Slums: The future of African urbanisation

14 September 2009

Professor Edgar PieterseAlmost all future urban growth in African cities will take the form of slum growth. This is just one of the stark differences between urbanisation in Africa and elsewhere.

So noted Professor Edgar Pieterse, director of UCT's African Centre for Cities in the Faculty of Engineering and the Built Environment, in his inaugural lecture on 26 August.

Titled African Cities: Grasping the Unknowable, Pieterse's lecture described the African city as an "elusive mirage clouded by limited data".

Despite the fact that Africa experiences the fastest rate of urbanisation compared to all other regions, with the United Nations predicting that the continent will double its urban population in the next two decades, there is an "absence of a well-rounded body of thought on the specificities of African urbanism," he said.

Pieterse argued that there has been a "tendency to focus on individual or micro practices in order to surface nuance, texture, variability, diversity and of course, contingency".

"We need to find ways in which we can clarify the knowledge agenda that will be able to articulate macrotrend data and perspectives with insights about the novelty of contemporary urban life as it comes into being at this late capitalist moment, when Africa remains an afterthought, an invisible placemat for larger power struggles, and the globalised allegory for failed modernisation," he said.

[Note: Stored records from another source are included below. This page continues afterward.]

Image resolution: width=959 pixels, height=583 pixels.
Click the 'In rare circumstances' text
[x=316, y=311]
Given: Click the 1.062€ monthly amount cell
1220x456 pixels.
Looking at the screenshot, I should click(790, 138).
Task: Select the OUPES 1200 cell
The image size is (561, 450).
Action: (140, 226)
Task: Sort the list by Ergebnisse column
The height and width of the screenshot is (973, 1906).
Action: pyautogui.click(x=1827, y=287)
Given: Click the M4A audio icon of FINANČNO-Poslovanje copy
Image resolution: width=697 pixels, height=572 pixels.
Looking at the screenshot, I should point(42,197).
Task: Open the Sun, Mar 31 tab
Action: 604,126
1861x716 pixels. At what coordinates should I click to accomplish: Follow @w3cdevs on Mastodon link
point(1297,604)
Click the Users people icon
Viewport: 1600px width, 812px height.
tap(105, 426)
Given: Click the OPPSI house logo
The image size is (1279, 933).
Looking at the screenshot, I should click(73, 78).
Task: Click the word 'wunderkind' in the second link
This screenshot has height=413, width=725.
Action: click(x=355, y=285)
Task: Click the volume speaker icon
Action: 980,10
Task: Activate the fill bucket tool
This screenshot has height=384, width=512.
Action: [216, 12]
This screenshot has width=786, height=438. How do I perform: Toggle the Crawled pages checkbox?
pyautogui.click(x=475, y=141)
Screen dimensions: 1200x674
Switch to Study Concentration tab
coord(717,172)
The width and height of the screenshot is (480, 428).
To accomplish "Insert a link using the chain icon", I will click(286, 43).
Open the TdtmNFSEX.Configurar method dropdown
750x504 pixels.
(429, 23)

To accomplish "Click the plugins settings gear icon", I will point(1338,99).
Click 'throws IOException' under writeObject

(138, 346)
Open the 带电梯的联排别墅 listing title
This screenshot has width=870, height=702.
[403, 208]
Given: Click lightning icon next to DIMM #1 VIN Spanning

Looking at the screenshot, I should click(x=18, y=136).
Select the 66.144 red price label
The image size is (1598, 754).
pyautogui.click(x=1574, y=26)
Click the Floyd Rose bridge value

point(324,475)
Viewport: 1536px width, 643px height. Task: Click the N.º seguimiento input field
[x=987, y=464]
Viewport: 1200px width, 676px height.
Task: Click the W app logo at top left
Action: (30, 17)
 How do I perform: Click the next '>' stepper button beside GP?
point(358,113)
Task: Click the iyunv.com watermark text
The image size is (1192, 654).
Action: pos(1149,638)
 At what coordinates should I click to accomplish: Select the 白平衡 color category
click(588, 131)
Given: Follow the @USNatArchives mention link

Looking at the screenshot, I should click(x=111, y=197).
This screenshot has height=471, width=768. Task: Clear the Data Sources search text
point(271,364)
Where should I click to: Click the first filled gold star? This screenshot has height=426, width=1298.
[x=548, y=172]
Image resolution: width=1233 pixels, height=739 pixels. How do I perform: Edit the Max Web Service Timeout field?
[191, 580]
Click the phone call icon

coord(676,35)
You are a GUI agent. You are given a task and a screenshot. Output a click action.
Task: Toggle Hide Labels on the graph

Pieterse described African macrourbanisation trends, starting with the fact that the continent is still in the beginning of its urbanisation transition, with only 38% of the population living in cities at present.

Another trend is that the vast majority of African urbanites reside in small cities with populations of less than half a million, which is "fundamentally different to the typical scenario of megacity explosions that is popularly associated with urbanisation".

Another unique and concerning trend is slum growth.

"Informal, autoconstructed, makeshift shelters house 62% of African urbanites. In other words, the shanty city is the real African city," said Pieterse.

"Clearly, for both what we know and do not know, the African city is indeed an edge, a site of danger, for there are an impossible number of dimensions to grasp at once."